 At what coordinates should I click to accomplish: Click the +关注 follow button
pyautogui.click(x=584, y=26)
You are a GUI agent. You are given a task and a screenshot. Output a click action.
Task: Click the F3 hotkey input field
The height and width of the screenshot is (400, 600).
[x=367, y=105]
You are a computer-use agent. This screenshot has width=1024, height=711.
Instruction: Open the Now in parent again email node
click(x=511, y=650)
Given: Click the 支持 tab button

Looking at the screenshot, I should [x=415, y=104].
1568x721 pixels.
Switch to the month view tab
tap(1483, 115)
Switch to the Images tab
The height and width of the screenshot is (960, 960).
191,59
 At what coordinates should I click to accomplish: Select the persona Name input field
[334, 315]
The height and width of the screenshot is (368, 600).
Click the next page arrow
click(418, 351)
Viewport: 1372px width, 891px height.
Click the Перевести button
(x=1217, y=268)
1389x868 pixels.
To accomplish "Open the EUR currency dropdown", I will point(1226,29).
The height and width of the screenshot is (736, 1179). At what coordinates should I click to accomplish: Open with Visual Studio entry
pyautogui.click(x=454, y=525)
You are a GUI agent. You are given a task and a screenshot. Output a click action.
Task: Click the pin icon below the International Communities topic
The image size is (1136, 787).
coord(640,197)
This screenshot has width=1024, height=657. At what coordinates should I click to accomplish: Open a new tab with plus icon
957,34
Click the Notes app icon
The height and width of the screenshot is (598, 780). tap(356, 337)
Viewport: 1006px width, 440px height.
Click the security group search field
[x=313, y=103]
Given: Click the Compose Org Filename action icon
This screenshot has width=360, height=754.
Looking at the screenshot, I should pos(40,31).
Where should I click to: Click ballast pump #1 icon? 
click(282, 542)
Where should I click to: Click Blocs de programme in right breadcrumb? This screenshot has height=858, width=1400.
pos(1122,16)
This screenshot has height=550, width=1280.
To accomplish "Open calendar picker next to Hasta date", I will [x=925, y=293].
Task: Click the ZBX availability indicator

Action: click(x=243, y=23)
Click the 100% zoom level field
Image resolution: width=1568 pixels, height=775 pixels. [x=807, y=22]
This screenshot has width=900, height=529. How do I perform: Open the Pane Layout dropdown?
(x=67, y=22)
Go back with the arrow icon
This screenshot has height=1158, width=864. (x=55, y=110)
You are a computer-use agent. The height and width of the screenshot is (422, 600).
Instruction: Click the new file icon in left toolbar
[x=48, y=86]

#### Exercise:
Return each entry above exactly, leaving none out.

#### Result of this exercise:
 At what coordinates should I click to accomplish: Click the +关注 follow button
pyautogui.click(x=584, y=26)
You are a GUI agent. You are given a task and a screenshot. Output a click action.
Task: Click the F3 hotkey input field
The height and width of the screenshot is (400, 600).
[x=367, y=105]
You are a computer-use agent. This screenshot has width=1024, height=711.
Instruction: Open the Now in parent again email node
click(x=511, y=650)
Given: Click the 支持 tab button

Looking at the screenshot, I should [x=415, y=104].
1568x721 pixels.
Switch to the month view tab
tap(1483, 115)
Switch to the Images tab
The height and width of the screenshot is (960, 960).
191,59
 At what coordinates should I click to accomplish: Select the persona Name input field
[334, 315]
The height and width of the screenshot is (368, 600).
Click the next page arrow
click(418, 351)
Viewport: 1372px width, 891px height.
Click the Перевести button
(x=1217, y=268)
1389x868 pixels.
To accomplish "Open the EUR currency dropdown", I will point(1226,29).
The height and width of the screenshot is (736, 1179). At what coordinates should I click to accomplish: Open with Visual Studio entry
pyautogui.click(x=454, y=525)
You are a GUI agent. You are given a task and a screenshot. Output a click action.
Task: Click the pin icon below the International Communities topic
The image size is (1136, 787).
coord(640,197)
This screenshot has width=1024, height=657. At what coordinates should I click to accomplish: Open a new tab with plus icon
957,34
Click the Notes app icon
The height and width of the screenshot is (598, 780). tap(356, 337)
Viewport: 1006px width, 440px height.
Click the security group search field
[x=313, y=103]
Given: Click the Compose Org Filename action icon
This screenshot has width=360, height=754.
Looking at the screenshot, I should pos(40,31).
Where should I click to: Click ballast pump #1 icon? 
click(282, 542)
Where should I click to: Click Blocs de programme in right breadcrumb? This screenshot has height=858, width=1400.
pos(1122,16)
This screenshot has height=550, width=1280.
To accomplish "Open calendar picker next to Hasta date", I will [x=925, y=293].
Task: Click the ZBX availability indicator

Action: click(x=243, y=23)
Click the 100% zoom level field
Image resolution: width=1568 pixels, height=775 pixels. [x=807, y=22]
This screenshot has width=900, height=529. How do I perform: Open the Pane Layout dropdown?
(x=67, y=22)
Go back with the arrow icon
This screenshot has height=1158, width=864. (x=55, y=110)
You are a computer-use agent. The height and width of the screenshot is (422, 600).
Instruction: Click the new file icon in left toolbar
[x=48, y=86]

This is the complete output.